Movie Review: Maggie’s Plan

maggies-plan

Writing and directing screwball comedies must be a dead art because we haven’t had a good one in a very long time. Last year’s SHE’S FUNNY THAT WAY wasn’t funny in any way and, while this year’s HAIL, CAESAR! had its whimsical moments, it ultimately came up short in the end. MAGGIE’S PLAN hits close to the mark a few times but it also fails to sustain the momentum throughout. Oh, how I miss those classic screwball comedies like BRINGING UP BABY; HOW TO MARRY A MILLIONAIRE; WHAT’S UP, DOC? and SOME LIKE IT HOT!

In MAGGIE’S PLAN, reigning indie queen Greta Gerwig (FRANCES HA; MISTRESS AMERICA) plays Maggie Harden, a Midwestern gal who works in an admin position at The New School in New York’s Greenwich Village. In her mid-30s and unable to sustain a long-term relationship, she’s now considering her options, one of them being self-insemination courtesy of Guy (Travis Fimmel, TV’s VIKINGS), an acquaintance from her college days who is now an artisan pickle entrepreneur in Brooklyn. (Oh, how New York hipster, haha… not!)  Through a payroll clerical error, she meets John Harding (Ethan Hawke, BOYHOOD), who is not just any professor at her school, he’s the “bad boy of ficto-critical anthropology”, (oh, how pseudo-intellectually witty, haha… again, not!) according to her best friend, Felicia (Maya Rudolph, TV’s SNL). Maggie and John strike up an immediate connection but John is already married to Georgette (Julianne Moore, STILL ALICE; DON JON), a tenured professor at Columbia who takes every opportunity she can to emasculate him. On the very night that Maggie goes to work with Guy’s guyhood, John professes his love for her. Fast forward a few years and Maggie is now married to John and little Lily is almost three.

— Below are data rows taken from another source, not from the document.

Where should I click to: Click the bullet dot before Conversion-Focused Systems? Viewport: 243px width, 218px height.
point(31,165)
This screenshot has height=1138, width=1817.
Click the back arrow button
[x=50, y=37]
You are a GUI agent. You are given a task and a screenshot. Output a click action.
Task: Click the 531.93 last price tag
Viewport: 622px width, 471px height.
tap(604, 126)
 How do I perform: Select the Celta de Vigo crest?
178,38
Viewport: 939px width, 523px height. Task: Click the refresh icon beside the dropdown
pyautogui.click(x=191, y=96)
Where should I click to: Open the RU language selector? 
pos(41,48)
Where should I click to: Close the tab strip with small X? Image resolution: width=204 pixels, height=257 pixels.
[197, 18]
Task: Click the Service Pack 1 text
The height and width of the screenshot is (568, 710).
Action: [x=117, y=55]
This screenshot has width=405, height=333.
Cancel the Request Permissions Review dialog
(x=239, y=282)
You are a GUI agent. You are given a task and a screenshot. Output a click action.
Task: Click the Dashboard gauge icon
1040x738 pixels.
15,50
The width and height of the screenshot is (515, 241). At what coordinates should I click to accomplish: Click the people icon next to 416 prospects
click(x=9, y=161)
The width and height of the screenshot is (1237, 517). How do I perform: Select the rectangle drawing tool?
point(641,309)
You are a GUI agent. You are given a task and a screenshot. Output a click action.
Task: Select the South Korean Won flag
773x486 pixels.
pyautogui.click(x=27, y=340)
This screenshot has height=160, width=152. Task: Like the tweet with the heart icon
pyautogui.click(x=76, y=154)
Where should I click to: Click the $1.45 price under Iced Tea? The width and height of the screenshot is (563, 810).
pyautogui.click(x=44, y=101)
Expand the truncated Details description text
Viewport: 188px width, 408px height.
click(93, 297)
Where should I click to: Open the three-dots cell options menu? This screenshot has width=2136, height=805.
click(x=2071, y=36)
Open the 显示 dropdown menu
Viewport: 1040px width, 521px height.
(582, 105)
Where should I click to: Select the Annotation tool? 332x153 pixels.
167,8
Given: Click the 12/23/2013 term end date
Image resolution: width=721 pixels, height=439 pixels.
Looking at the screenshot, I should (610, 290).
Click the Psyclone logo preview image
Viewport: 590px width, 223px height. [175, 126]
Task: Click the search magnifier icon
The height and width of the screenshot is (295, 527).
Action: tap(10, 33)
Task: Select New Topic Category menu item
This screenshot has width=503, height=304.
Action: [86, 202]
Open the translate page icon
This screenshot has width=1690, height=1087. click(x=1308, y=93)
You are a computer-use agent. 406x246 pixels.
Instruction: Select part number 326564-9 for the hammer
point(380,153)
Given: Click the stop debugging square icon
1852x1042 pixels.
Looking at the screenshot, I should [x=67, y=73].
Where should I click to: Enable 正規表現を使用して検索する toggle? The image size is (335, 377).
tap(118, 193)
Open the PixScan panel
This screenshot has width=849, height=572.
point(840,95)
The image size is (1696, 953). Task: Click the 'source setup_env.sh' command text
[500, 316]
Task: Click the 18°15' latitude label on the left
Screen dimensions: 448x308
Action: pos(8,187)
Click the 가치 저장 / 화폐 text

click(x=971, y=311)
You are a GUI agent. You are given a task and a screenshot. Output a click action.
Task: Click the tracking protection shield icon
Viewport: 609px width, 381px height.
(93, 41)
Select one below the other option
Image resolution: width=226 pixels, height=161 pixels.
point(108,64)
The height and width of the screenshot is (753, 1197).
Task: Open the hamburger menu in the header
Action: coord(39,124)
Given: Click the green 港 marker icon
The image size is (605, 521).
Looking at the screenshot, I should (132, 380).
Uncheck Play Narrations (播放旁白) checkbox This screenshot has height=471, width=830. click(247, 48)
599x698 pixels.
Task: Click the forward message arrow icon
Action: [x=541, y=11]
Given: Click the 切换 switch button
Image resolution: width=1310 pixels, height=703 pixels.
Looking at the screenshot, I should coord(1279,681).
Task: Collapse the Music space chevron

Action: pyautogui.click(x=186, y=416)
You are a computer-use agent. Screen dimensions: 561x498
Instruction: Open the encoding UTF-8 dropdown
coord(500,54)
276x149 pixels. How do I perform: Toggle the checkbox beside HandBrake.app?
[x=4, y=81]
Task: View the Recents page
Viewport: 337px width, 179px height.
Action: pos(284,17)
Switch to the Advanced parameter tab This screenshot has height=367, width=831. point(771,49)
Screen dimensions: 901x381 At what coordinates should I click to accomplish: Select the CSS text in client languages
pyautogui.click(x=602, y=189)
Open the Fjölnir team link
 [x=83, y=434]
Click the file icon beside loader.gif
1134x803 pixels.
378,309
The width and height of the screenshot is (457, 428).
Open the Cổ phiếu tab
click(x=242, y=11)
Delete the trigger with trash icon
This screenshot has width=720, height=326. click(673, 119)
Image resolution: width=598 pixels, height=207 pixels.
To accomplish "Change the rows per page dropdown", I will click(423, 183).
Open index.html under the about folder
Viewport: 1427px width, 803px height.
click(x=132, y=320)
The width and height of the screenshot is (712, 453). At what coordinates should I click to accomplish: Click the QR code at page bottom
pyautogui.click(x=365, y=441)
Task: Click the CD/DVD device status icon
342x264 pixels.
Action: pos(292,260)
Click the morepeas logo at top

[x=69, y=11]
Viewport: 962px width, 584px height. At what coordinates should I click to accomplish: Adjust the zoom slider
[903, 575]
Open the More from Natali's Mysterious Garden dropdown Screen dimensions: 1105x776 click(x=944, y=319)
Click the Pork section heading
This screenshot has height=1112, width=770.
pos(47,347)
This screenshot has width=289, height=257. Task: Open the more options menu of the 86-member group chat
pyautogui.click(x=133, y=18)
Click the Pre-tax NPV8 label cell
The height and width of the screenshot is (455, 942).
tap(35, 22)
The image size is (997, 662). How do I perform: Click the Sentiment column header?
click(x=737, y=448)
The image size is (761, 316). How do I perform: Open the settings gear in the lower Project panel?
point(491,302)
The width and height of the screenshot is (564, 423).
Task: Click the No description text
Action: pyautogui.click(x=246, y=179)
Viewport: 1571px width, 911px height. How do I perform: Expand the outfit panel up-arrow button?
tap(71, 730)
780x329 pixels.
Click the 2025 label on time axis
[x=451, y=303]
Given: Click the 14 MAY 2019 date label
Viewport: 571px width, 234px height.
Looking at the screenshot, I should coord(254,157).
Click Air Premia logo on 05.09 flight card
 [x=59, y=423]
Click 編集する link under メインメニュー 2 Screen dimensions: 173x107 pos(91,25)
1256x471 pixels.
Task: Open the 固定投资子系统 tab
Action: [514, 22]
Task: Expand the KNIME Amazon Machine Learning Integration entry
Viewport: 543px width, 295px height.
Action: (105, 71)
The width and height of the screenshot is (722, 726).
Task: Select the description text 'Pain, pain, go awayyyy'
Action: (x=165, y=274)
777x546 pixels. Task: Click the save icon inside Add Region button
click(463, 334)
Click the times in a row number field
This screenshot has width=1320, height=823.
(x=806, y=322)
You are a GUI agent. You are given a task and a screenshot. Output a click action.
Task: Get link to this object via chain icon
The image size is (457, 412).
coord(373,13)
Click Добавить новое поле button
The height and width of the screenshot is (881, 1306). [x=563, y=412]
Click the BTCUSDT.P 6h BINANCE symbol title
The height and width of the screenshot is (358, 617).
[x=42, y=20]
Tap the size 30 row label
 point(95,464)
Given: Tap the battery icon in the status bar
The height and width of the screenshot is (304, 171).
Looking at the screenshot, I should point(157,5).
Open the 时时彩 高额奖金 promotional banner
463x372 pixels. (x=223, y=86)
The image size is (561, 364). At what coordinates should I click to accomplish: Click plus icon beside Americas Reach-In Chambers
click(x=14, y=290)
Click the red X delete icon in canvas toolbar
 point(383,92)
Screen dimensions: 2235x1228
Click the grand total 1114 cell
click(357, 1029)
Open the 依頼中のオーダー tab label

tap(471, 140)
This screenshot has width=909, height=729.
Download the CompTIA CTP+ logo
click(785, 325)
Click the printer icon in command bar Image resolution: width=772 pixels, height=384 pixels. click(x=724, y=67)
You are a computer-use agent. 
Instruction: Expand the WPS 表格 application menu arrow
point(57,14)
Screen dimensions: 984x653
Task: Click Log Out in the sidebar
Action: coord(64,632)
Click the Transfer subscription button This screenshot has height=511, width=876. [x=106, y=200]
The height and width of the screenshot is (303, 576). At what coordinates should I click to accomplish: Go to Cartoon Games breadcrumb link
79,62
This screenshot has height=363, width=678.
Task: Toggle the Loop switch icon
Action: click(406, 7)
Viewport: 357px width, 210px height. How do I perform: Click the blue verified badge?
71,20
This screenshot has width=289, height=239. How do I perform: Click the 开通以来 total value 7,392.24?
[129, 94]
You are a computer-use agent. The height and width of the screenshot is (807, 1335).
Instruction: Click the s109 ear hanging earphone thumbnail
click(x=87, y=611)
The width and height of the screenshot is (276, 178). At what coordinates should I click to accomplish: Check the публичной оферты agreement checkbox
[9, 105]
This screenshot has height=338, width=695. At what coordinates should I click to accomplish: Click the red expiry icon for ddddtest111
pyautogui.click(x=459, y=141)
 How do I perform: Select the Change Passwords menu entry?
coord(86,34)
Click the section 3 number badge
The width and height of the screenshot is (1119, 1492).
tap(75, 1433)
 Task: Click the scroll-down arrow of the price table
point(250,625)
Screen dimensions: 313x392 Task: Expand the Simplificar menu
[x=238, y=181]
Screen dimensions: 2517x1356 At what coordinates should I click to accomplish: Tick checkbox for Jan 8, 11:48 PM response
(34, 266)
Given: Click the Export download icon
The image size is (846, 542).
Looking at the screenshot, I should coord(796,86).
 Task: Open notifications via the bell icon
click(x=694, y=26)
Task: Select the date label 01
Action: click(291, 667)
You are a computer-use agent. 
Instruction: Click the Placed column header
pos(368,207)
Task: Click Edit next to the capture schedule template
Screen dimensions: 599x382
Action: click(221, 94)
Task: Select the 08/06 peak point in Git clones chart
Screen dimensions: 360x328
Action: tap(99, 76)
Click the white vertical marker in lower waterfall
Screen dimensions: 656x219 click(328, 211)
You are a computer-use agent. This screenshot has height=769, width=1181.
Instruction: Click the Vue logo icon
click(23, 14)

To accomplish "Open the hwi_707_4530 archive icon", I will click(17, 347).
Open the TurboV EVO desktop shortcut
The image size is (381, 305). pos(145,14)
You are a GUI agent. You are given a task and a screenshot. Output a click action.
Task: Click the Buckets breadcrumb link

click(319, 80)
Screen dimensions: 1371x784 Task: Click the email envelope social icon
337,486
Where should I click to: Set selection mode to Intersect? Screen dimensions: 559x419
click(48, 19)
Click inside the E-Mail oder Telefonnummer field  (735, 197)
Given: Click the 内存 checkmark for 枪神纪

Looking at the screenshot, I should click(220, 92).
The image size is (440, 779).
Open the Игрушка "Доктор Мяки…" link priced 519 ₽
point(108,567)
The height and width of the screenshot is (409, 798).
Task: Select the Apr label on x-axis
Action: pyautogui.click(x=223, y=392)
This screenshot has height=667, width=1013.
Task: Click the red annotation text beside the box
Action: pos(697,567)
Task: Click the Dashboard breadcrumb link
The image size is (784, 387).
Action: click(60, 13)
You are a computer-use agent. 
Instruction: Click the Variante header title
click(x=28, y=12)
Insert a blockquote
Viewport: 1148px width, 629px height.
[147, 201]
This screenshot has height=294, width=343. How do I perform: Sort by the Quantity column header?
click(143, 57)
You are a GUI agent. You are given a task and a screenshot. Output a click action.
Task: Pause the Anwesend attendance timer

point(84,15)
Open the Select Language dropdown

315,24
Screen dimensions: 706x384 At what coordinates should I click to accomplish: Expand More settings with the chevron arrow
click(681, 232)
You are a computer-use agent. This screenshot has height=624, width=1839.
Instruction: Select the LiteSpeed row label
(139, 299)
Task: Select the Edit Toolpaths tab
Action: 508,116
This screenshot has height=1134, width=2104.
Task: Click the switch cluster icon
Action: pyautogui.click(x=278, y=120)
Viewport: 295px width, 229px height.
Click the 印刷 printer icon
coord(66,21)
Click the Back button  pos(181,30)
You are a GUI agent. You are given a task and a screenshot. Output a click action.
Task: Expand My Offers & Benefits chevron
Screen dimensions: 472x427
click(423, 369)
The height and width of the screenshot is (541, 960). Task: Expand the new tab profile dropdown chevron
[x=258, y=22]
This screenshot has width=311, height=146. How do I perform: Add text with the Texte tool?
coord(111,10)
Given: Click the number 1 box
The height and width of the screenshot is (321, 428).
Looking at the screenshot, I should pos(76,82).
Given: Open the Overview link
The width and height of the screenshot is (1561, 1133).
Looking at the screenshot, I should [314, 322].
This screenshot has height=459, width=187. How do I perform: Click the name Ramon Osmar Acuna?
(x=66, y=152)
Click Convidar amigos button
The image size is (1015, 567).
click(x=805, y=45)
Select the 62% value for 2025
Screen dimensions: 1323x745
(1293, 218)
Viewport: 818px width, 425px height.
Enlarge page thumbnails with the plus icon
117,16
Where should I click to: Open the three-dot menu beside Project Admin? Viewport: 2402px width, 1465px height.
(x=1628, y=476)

Unfortunately for Maggie, John hasn’t turned out to be all she hoped he would be. He’s still in the middle of writing his magnum opus and he doesn’t seem to have any interest in anything else, least of all Maggie. Once again, Maggie has fallen out of love and she begins to think she may be better off without a man in her life. So she hatches a plan to get rid of John by putting him back together with Georgette.

On paper, MAGGIE’S PLAN seems like it should work as a screwball comedy and certainly, if you watch the trailer, you would think it does. Moore does her part to inject humour into the film, putting on a Danish accent and being as tightly wound as the bun on the top of her head, but the fun gets dragged down by real-world problems – infidelity, one failed marriage and one failing marriage, and resentful kids… and that’s just to start. As a result, while MAGGIE’S PLAN lifts off, it fails to gain much altitude.

The film, written and directed by Rebecca Miller, is based on an original story idea by her friend Karen Rinaldi, who is a publisher at Harper Collins. Rinaldi has said that MAGGIE’S PLAN is loosely based on her own experiences of giving up on finding a partner but wanting to have a child. Miller, who is the daughter of playwright Arthur Miller and the wife of actor Daniel Day-Lewis, may have been the wrong choice for this project though. Her previous efforts (THE PRIVATE LIVES OF PIPPA LEE; THE BALLAD OF JACK AND ROSE; PERSONAL VELOCITY) have all been heady affairs. This film needed to have a light tone throughout but sadly it didn’t. As for Gerwig, it’s great that she’s found her niche playing quintessential, 30-something New Yorkers but this fan thinks it’s starting to wear thin. We’ll be seeing her again in a few months’ time in the biopic, JACKIE, starring Natalie Portman. The advance word on the film has been positive but there hasn’t been any press about Gerwig’s contribution.

MAGGIE’S PLAN is a so-so film. If you’ve got nothing else to watch at the cinema, go see it. Alternatively, get on an airplane and watch it there. I hear it’s playing this month on Cathay Pacific.